溶かす
ギャンブルで負けることを、溶かすとか、とろかすと聞くようになった。
「一時間で8万円、とろかしたわ」など、金額が伴なって使われる。雪のように溶けてなくなるの意味である。ちょっと前までは聞かなかった。
国語辞典を引いてみる。この意味は載っていない。新しい言葉や表現を積極的に採録している「三省堂国語辞典」にも載っていない。よく見たり耳にするので、次の改訂版ではたぶん採録されるだろう。
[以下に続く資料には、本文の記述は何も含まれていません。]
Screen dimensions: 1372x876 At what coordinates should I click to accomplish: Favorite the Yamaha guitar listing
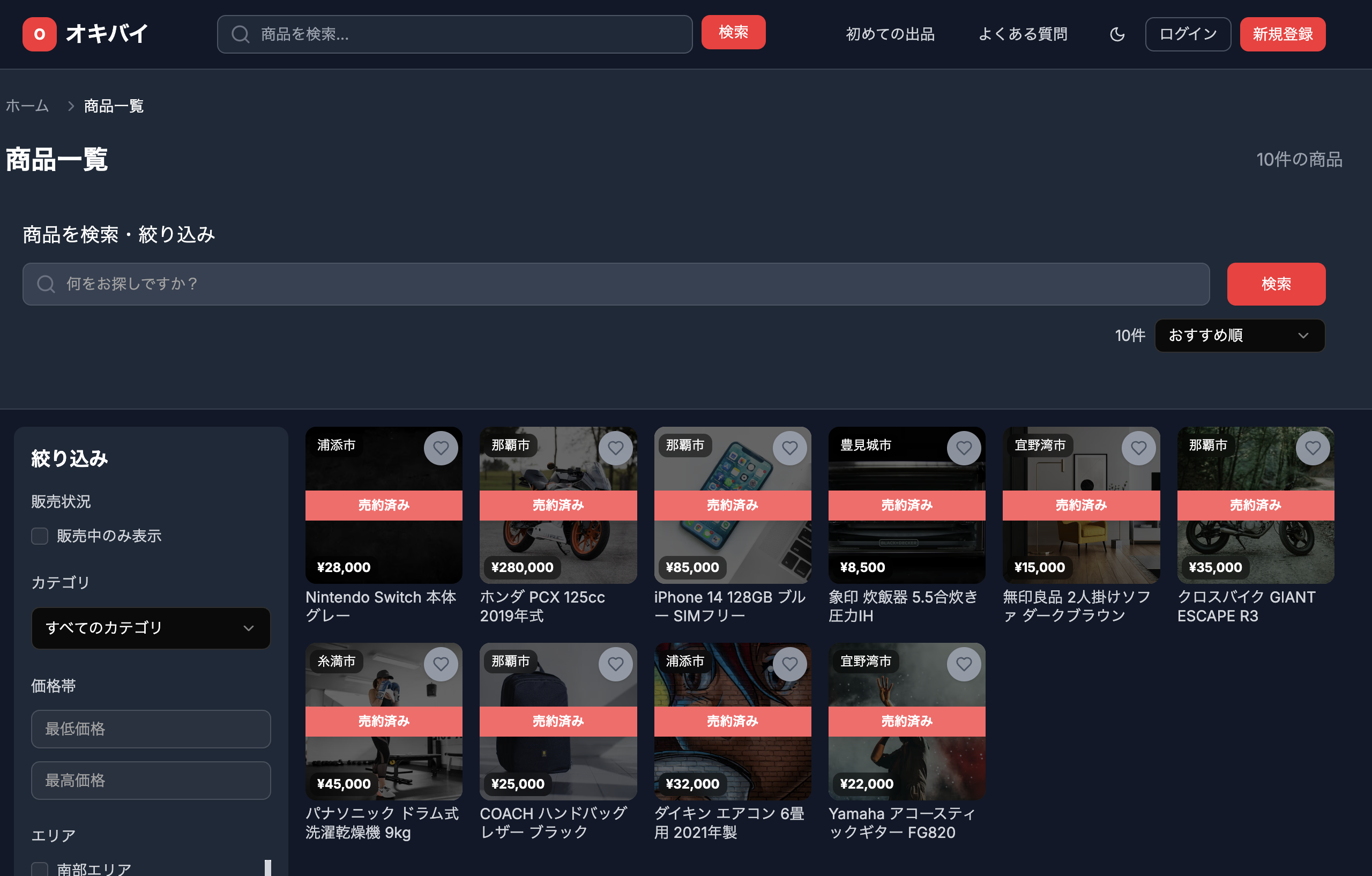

溶かしても溶かしても止められないのを、ギャンブル狂とか、ギャンブル中毒、ギャンブル依存症とかいう。きちがいもあるが、マスコミでは使用禁止用語なので表立っては使われない。略して、キチ。「釣りキチ」ぐらい。なぜか「釣りキチ」はそれほどいけないこととは響かない。「釣りばか」もそうだ。漫画のタイトルだから、淫しても世間的には許されるようだ。
わたしは、活字中毒気味だった。外出しても何か読んでいないと不安になった。必ず雑誌とか文庫本を携行した。本を開かないことが多かったが・・・。
齢老いて目が悪くなったこともあり、読書時間は減った。集中力が減じた。読んでも、あたまに入らない。とろけるのは記憶である。